Abstract

We have previously demonstrated that Na⁺/Ca²⁺ exchangers (NCXs) potentiate Ca²⁺ signaling evoked by thapsigargin in human platelets, via their ability to modulate the secretion of autocoids from dense granules. This link was confirmed in platelets stimulated with the physiological agonist, thrombin, and experiments were performed to examine how Ca²⁺ removal by the NCX modulates platelet dense granule secretion. In cells loaded with the near-membrane indicator FFP-18, thrombin stimulation was observed to elicit an NCX-dependent accumulation of Ca²⁺ in a pericellular region around the platelets. To test whether this pericellular Ca²⁺ accumulation might be responsible for the influence of NCXs over platelet function, platelets were exposed to fast Ca²⁺ chelators or had their glycocalyx removed. Both manipulations of the pericellular Ca²⁺ rise reduced thrombin-evoked Ca²⁺ signals and dense granule secretion. Blocking Ca²⁺-permeable ion channels had a similar effect, suggesting that Ca²⁺ exported into the pericellular region is able to recycle back into the platelet cytosol.

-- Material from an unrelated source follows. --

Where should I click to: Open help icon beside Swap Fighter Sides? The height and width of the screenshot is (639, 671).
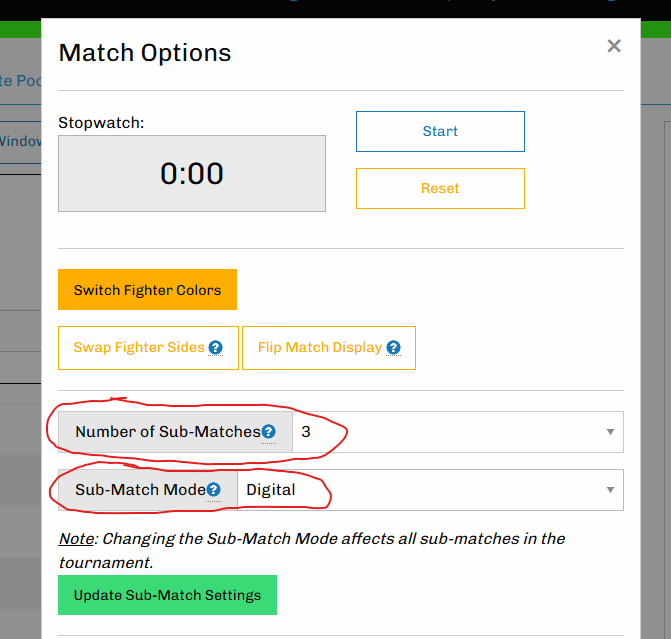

Single cell imaging with extracellular Fluo-4 indicated that thrombin-evoked rises in extracellular [Ca²⁺] occurred within the boundary described by the cell surface, suggesting their presence within the open canalicular system (OCS). FFP-18 fluorescence was similarly distributed. These data suggest that upon thrombin stimulation, NCX activity creates a rise in [Ca²⁺] within the pericellular region of the platelet from where it recycles back into the platelet cytosol, acting to both accelerate dense granule secretion and maintain the initial rise in cytosolic [Ca²⁺].